╔══

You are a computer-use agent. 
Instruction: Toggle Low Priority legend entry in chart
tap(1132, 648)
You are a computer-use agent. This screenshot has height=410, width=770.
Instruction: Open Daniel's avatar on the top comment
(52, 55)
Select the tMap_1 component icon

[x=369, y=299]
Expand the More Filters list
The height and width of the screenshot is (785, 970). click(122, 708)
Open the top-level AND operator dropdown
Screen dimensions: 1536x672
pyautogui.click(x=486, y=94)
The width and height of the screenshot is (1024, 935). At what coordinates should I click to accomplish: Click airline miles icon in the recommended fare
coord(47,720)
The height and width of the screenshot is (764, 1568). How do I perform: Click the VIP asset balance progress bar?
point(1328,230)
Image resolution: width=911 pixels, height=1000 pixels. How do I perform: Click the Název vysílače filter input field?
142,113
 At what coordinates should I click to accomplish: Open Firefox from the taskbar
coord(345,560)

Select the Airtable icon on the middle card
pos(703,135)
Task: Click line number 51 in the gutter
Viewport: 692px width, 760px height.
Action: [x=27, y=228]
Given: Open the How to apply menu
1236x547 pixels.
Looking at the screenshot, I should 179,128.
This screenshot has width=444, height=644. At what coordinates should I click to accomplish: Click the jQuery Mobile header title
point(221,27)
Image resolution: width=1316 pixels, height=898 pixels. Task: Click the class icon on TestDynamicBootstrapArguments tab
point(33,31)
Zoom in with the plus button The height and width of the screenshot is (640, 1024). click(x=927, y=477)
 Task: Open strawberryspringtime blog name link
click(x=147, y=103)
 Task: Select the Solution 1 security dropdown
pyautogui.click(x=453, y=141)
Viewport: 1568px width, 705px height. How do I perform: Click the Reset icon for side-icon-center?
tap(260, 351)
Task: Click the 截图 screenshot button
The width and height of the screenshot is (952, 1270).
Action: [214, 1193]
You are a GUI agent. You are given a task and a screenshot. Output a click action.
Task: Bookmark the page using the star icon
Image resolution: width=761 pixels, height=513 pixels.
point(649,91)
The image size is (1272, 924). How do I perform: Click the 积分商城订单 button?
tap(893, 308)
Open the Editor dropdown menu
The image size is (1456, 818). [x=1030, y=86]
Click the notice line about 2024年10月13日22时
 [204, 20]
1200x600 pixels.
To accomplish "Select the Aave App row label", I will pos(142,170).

╚══

• Task requirements: Give every line of the material that includes the string "computer".

• Task solution:
You are a computer-use agent. 
You are a computer-use agent. This screenshot has height=410, width=770.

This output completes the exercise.